**PAGE EXCERPT:**
---*---
Nah you just need to find one of those weak passive guys who let women beat them up and boss them around.


----------



## jimity (Jan 12, 2011)

The way I'm feeling anyone with 3 holes and not over 160 pounds.


----------



## SnowFlakesFire (Aug 23, 2012)

Too long list to write.

I am telling one. If he is not honest. I don't care of his reasons to avoid clear truth. We can or we cannot deal with issues but if I smell he is lying about something he is out. I can deal with many kind of ugly truths but with a liar I don't spend even a one day. I hate that feeling when I have to think what is going on.


----------



## River In The Mountain (Jun 6, 2011)

If he belittles my opinions on things and only uses me as a sounding board. I can't stand conversations where you know you're not being listened to.
If he doesn't understand or appreciate (after I have explained to him) that when I'm painting/creating/generally being a whirlwind of seemingly random nonsense, I really just need patience, space and maybe a word of encouragement. 
If he tries to psychoanalyse me without actually getting to properly know me.
Cheating.


----------



## Rossy (Jan 15, 2011)

A girl with kids,snobby,loud,too skinny


----------



## GroupHug (Jan 27, 2012)

I'm not picky or anything, but she has to be -


Omnipotent
Over 25 feet tall


----------



## srschirm (Jun 25, 2006)
---*---
**GIVEN PROBLEM A:**
Answer these questions about the forum thread, one line per answer:
(i) What makes SnowFlakesFire end things with a man?
(ii) Which poster says the person "has to be" over 25 feet tall?
(iii) According to River In The Mountain, what is needed while painting or creating?
**GIVEN PROBLEM B:**
In the forum thread, rewrite the paragraph beginning "I am telling one." in fewer words, keeping its main facts.

**DATASET CONTENT:**
---*---
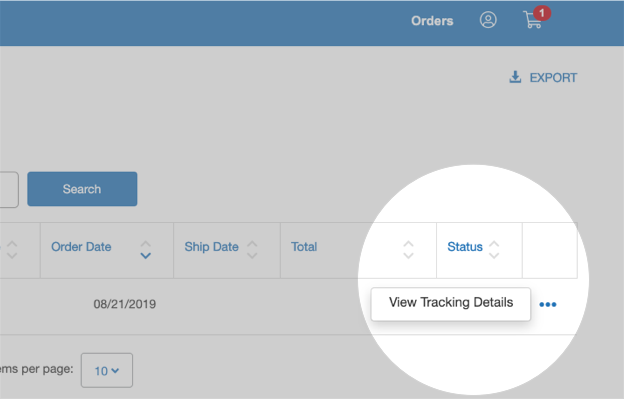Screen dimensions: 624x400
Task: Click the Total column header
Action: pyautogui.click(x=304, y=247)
---*---
**EXERCISE ANSWER A:**
(i) Smelling that he is lying about something.
(ii) GroupHug.
(iii) Patience, space and maybe a word of encouragement.

**EXERCISE ANSWER B:**
The writer names one dealbreaker: dishonesty. His reasons for avoiding the truth do not matter, and any sign that he is lying about something ends it. The writer can handle many ugly truths but will not spend even one day with a liar and hates having to wonder what is going on.